Vedendo invece come va il mondo nel "vero" Duemila, si ricava anzitutto una grande lezione di umiltà.
Cioè: attenzione, sognare è lecito, purché si sappia che si sta sognando.
D'altronde Clarke (sempre lui) l'aveva pur previsto: il futuro - ha scritto da qualche parte - si mostrerà sempre diverso da come ce l'aspettavamo, meglio, si mostrerà "più complesso".
Andiamo allora a dare uno sguardo a questa maggiore complessità del presente: e in effetti scopriamo che negli anni '50 eravamo degli ingenui balordi, non capivamo un tubo, le nostre concezioni del mondo e della tecnologia erano ottocentesche, l'ultimo mezzo secolo ha avuto uno sviluppo - quanto a complessità - che equivale non a 50 ma a 500 anni, eccetera. Ma dopo questa ammissione, andiamo a vederne anche la "qualità".

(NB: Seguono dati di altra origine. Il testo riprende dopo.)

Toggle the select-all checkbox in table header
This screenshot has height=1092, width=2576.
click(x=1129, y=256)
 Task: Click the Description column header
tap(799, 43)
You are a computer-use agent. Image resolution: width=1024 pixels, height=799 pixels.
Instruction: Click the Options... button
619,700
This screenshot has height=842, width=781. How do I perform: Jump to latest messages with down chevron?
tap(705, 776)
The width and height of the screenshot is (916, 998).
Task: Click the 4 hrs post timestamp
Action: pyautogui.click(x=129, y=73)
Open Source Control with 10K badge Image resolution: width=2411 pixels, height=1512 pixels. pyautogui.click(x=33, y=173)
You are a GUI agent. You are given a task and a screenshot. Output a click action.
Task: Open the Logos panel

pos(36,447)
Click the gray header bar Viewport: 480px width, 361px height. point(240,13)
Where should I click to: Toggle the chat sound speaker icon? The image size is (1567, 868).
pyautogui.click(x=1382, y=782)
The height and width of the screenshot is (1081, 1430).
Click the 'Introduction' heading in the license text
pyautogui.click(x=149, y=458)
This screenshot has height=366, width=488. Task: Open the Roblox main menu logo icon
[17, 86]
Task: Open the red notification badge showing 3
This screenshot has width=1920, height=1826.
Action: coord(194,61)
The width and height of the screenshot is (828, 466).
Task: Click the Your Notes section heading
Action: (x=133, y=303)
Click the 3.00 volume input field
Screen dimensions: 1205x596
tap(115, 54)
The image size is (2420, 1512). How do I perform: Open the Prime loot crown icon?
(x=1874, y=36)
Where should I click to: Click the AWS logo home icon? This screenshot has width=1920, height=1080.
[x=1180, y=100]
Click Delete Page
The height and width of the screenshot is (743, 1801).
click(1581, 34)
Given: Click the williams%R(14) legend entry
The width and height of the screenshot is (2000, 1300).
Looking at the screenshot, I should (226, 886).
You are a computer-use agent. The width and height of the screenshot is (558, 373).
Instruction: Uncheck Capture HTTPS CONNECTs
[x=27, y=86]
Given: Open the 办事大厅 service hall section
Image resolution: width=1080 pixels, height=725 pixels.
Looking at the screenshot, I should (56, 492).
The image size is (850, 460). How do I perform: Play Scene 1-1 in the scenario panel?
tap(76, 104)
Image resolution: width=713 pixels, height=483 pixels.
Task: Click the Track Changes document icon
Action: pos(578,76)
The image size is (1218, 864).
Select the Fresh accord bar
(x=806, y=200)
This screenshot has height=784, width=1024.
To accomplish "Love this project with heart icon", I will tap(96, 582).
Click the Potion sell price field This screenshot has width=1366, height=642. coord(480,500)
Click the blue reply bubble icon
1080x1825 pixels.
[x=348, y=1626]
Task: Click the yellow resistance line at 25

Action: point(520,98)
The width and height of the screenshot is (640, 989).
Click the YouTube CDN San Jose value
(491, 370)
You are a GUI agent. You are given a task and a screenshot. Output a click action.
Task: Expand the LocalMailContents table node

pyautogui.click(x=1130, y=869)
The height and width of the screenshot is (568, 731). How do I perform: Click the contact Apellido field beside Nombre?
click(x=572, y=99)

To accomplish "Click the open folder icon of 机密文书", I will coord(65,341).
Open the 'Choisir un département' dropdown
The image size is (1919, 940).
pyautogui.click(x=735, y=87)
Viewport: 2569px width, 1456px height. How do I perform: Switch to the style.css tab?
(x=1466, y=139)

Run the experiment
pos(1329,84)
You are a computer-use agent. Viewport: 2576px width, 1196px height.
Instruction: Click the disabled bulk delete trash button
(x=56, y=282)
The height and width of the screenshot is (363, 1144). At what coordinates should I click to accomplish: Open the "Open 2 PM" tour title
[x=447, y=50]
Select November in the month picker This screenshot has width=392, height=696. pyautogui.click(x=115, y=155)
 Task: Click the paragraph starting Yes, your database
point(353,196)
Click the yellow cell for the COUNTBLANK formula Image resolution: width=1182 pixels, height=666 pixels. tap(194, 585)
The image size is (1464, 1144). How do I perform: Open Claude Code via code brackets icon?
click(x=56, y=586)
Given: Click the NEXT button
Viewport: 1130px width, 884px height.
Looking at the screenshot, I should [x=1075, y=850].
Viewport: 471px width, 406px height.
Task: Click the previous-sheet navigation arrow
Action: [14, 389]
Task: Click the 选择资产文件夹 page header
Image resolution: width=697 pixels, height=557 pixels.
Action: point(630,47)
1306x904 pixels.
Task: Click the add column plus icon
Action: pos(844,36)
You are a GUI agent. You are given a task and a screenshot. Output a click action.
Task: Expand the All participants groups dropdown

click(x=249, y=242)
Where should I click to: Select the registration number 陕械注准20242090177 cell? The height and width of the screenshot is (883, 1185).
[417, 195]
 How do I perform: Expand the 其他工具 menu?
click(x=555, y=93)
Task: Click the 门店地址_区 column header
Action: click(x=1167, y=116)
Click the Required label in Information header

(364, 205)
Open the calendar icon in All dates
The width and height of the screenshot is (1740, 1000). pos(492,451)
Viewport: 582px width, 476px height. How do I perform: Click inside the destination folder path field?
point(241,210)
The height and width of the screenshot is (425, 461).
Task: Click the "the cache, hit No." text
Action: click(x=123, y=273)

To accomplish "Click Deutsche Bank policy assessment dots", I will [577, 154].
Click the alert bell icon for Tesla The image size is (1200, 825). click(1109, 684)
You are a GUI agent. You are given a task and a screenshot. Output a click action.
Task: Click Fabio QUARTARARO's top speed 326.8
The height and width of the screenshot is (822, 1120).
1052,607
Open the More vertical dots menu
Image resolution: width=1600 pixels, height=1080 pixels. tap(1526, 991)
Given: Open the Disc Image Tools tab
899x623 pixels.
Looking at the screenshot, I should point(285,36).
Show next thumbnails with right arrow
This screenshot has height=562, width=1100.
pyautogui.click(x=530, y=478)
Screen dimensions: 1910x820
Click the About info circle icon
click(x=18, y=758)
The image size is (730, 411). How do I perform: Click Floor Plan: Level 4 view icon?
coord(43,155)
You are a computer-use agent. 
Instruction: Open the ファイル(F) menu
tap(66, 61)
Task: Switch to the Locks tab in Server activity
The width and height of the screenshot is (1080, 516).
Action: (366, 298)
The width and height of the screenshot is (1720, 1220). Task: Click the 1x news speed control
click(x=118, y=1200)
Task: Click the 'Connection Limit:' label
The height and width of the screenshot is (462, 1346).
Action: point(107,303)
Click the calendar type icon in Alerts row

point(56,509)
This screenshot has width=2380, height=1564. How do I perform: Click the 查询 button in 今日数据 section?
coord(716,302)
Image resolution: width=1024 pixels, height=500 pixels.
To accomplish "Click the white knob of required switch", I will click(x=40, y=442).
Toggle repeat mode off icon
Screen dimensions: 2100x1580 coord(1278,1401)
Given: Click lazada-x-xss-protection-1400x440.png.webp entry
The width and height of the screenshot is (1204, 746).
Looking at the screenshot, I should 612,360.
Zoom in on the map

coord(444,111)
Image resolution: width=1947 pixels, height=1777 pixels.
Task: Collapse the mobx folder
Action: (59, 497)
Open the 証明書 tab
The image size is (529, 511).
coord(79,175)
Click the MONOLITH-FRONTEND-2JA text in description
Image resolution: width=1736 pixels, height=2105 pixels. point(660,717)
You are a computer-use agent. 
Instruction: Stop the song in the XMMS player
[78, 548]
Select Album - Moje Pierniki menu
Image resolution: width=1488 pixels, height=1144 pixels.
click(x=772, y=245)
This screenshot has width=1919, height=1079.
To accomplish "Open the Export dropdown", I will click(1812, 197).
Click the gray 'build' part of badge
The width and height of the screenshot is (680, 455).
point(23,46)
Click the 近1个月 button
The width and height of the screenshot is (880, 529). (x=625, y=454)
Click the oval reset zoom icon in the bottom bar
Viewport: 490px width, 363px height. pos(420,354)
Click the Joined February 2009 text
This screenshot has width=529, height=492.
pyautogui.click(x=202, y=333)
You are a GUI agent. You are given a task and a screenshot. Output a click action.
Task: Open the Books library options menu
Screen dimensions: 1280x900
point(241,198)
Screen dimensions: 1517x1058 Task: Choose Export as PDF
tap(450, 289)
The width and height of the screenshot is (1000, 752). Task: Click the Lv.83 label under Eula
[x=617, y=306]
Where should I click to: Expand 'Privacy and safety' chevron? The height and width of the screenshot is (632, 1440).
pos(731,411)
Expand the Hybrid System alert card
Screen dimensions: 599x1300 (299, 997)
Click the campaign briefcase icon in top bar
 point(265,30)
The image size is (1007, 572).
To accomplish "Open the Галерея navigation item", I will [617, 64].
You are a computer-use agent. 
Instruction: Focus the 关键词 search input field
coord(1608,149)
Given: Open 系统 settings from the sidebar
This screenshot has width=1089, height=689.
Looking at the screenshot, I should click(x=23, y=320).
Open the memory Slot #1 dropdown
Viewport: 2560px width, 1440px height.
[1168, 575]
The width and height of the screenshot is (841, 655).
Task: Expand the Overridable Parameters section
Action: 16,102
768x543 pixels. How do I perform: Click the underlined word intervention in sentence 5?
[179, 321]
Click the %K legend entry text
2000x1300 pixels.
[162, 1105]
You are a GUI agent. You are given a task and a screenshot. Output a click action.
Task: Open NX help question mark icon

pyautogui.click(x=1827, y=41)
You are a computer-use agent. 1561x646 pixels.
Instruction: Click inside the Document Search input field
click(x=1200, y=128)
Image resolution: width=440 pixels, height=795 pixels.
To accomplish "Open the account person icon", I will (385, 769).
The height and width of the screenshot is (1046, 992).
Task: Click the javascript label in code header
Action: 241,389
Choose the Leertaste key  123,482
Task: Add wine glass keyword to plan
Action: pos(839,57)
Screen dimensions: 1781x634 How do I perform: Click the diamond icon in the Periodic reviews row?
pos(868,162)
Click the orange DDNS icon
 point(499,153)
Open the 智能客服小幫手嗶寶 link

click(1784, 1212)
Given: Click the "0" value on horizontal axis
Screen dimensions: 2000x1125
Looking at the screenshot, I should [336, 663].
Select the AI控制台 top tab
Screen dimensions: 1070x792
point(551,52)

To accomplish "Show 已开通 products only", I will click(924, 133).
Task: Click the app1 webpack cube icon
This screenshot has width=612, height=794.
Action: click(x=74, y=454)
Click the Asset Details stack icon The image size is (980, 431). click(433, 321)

E scopriamo (l'hanno scoperto sette persone a loro spese, ieri 1° febbraio 2003) che le attuali idee portanti sono ben altre. Niente grandi ideali, niente di niente che non sia su basi strettamente di "Dare & Avere", e di "Presto è meglio e costa meno" (che poi siamo sempre lì). Scopriamo quindi con rammarico che lo sviluppo della sf si è basato su un grande equivoco. Il futuro descritto dalla sf anni '50, quello che ci ha fatto sognare e innamorare della sf, riguardava la speranza in un universo alternativo. Nessuno degli autori di quella sf, forse, aveva previsto ciò che realmente sta accadendo. Se l'avessero previsto, forse non ci sarebbe neanche stata una fantascienza. O ci sarebbe stata, ma molto più monocorde e priva di fantasia. (Si può riscrivere continuamente 1984 e sperare che ne venga fuori qualcosa?)
Come si sarebbe potuto scrivere di esplorazione spaziale raccontando di destra repubblicana che taglia i fondi alla Nasa? Come si sarebbe potuta descrivere una stessa Nasa viva, ma destinata a non fare (o non fare troppa) "ricerca pura"? Come poteva una narrativa (la sf) basata sul connubio letteratura+scienza, confidare in un futuro in cui la ricerca pura venisse dai governi disprezzata, osteggiata, stroncata i con tagli dei fondi, o pressata per dare risultati economici in tempi brevi? Una Nasa quasi spinta a una riconversione a fini militari? A una "militarizzazione dello spazio"? Una gestione della politica che si intrufolasse (nel mondo libero occidentale, mica in qualche dittatura di destra o di sinistra, o in qualche arretrata enclave non cattolica) in ogni recondita piega delle attività umane, anche quotidiane - scienza, scuola, sanità, cultura, giustizia, informazione, regole democratiche, pace, guerra - e spingesse per averne il controllo, la gestione, la trasformazione anzitutto in un apparato di "produzione" e di vendita, ovviamente finalizzato al mantenimento e consolidamento dello status quo?
Leggo che Bradbury, intervistato sulla sciagura spaziale, ha dichiarato: "Ma io sogno ancora uno sbarco su Marte." Mi è parso un po' patetico, devo dire. Bravo, vecchio grande Ray: continua pure a sognare. Almeno i sogni finora non vengono toccati, per quanto si stia facendo proprio di tutto per condizionare - "normalizzare"? - anche questi (sognate: ma preferibilmente i nostri sogni). D'altronde, al clown è consentito sbeffeggiare il Re.